**WHAT TO WORK ON**
Scan the entries below, and for each line that includes the word "computer", make a copy.

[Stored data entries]
------------

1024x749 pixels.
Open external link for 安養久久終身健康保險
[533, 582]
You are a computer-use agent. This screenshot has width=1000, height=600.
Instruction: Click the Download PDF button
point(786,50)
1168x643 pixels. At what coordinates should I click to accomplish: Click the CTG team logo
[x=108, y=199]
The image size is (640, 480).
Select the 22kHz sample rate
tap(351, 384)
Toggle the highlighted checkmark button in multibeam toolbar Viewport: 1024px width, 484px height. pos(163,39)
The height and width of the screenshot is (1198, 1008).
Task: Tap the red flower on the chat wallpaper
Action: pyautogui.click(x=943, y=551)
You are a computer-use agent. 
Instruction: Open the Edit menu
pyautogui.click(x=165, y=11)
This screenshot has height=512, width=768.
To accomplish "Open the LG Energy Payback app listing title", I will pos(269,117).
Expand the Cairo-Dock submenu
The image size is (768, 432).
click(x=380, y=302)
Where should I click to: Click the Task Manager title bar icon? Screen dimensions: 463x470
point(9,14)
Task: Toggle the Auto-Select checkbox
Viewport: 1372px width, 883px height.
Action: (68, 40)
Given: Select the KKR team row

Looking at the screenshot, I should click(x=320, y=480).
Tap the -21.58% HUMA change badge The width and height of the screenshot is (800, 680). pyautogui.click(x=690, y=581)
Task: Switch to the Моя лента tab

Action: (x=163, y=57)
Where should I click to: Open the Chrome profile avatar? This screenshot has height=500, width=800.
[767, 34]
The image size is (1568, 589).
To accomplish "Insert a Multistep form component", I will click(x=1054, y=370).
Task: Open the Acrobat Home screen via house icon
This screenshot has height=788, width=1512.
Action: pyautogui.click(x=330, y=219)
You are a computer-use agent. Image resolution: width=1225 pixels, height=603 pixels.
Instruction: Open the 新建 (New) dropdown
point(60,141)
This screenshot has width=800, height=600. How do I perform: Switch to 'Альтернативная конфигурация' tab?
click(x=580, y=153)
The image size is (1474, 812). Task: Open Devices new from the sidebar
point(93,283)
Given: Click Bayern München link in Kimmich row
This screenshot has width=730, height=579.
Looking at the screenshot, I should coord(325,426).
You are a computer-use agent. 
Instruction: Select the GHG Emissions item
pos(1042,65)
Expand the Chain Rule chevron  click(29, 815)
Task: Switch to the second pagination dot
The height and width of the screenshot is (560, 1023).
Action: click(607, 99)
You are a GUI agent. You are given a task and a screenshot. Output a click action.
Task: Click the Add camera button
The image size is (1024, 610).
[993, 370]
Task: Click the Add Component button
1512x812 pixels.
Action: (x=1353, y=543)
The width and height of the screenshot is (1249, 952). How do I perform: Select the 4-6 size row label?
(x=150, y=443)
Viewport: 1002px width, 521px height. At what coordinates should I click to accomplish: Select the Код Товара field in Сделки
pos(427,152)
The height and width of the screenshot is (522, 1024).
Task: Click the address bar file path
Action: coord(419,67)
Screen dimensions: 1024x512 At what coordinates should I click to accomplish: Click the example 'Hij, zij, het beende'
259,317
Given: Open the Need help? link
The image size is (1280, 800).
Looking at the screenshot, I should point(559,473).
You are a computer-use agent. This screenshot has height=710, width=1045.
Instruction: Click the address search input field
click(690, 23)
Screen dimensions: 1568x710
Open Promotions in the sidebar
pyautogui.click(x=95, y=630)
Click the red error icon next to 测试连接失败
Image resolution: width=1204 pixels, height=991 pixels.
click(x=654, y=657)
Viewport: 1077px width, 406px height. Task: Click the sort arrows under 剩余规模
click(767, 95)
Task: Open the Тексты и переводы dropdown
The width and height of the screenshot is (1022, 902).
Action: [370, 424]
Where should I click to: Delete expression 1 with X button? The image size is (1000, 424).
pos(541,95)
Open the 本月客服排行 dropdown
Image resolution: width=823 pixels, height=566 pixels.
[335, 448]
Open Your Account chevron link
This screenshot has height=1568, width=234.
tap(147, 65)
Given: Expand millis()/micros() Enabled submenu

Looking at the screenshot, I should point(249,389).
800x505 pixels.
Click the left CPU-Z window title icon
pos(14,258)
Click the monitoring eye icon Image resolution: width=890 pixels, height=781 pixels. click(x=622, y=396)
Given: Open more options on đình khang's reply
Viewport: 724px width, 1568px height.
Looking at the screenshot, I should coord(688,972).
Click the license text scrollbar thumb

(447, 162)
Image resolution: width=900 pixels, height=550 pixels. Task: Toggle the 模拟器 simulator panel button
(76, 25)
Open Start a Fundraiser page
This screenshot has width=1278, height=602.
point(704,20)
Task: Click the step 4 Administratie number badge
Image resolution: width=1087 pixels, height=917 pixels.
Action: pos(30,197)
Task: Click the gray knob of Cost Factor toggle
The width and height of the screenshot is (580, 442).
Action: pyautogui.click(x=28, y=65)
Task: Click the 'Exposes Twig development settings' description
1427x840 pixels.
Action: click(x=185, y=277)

------------

**PROBLEM SOLUTION**
You are a computer-use agent. This screenshot has width=1000, height=600.
You are a computer-use agent. 
You are a computer-use agent. Image resolution: width=1225 pixels, height=603 pixels.
You are a computer-use agent. 
You are a computer-use agent. This screenshot has height=710, width=1045.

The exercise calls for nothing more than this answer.